1a. Improve site-specific/variable-rate irrigation management using decision support systems to improve water and nutrient use efficiency.
1b. Enhance multiscale prediction of water pathways under climate variability using Machine Learning (ML) with hydrological models.
1c. Evaluate the impact of advanced treatment technologies for livestock wastewater reuse.
2. Develop innovative cropping systems and rotations to improve water and nutrient use efficiency, profitability, climatic resiliency, and reduce environmental impacts.
2a. Quantify the impact of tillage and crop rotation interactions on optimizing water availability and crop productivity in rainfed agriculture with or without cover crops.

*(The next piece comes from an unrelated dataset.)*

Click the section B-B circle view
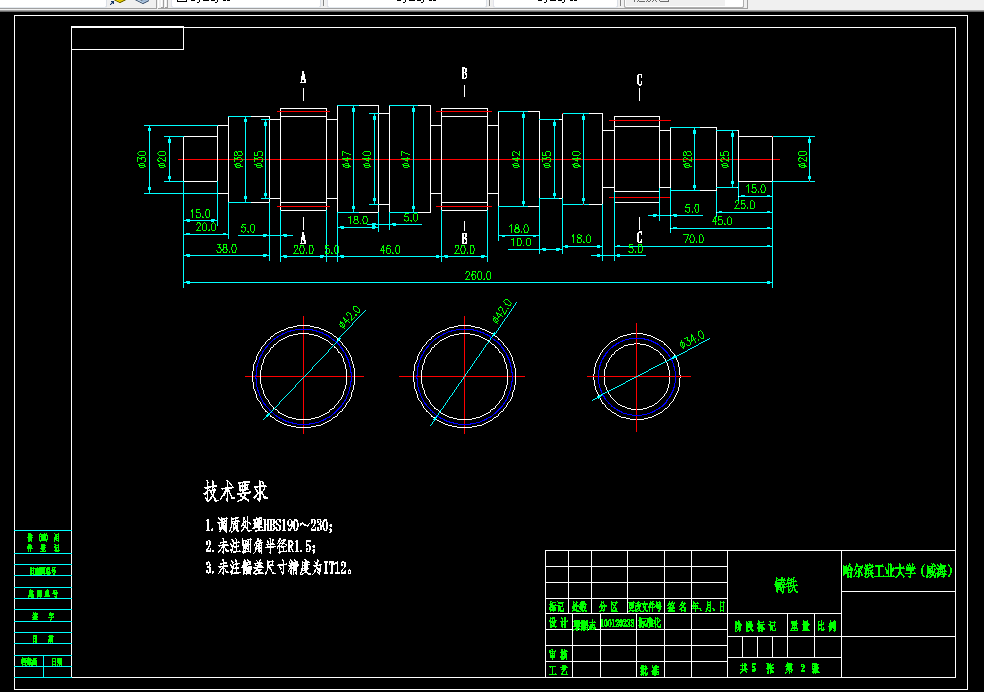This screenshot has width=984, height=692. (x=464, y=376)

2b. Identify and develop novel cover and row crop systems that provide double cropping benefits, while improving soil and water conservation in the Southeastern United States.
2c. Evaluate available novel row and cover crop genetic resources for productivity and water-use in drought-prone soils.
2d. Evaluate how water availability and microbial population dynamics are influenced by soil management practices.
Approach:
Water availability is essential to maintain and increase agricultural production to meet the new century’s growing food and fiber demands. Increasing demand for water for recreational, industrial, and ecosystem services is competing with agriculture for available water resources. Therefore, agriculture must be more efficient with its available water resources. The overall goal of this project is to improve water and nutrient management in humid regions. The research focuses on two main objectives. The first objective is to develop effective irrigation and water management techniques to improve water and nutrient use efficiency and increase water reuse. In this objective, we will evaluate and refine a decision support system for variable-rate irrigation management to improve water and nutrient use efficiency. Using hydrologic models and machine learning, we will improve the prediction of multiscale water and nutrient pathways under climatic variability. We will investigate the feasibility of reusing livestock wastewater for supplemental irrigation from improved treatment technologies. The second objective is to develop innovative cropping systems and rotations to improve water and nutrient use efficiency, profitability, climatic resiliency, and reduce environmental impacts. Much of the Southeastern Coastal Plain’s agriculture is in rainfed production. To address this, we will investigate and quantify the impact of tillage and novel crop rotations to optimize water availability and crop productivity and improve overall soil and water conservation. We will also investigate novel cover crops and their genetic resources to provide potential double-cropping benefits and improve soil and water conservation in the region’s drought-prone soils. Overall, this research will identify water and nutrient management practices that conserve water, sustain production, and enhance environmental quality. Conservation and protection of the nation’s water resources will ensure food and fiber production for current and future populations in an economically viable and environmentally sustainable manner.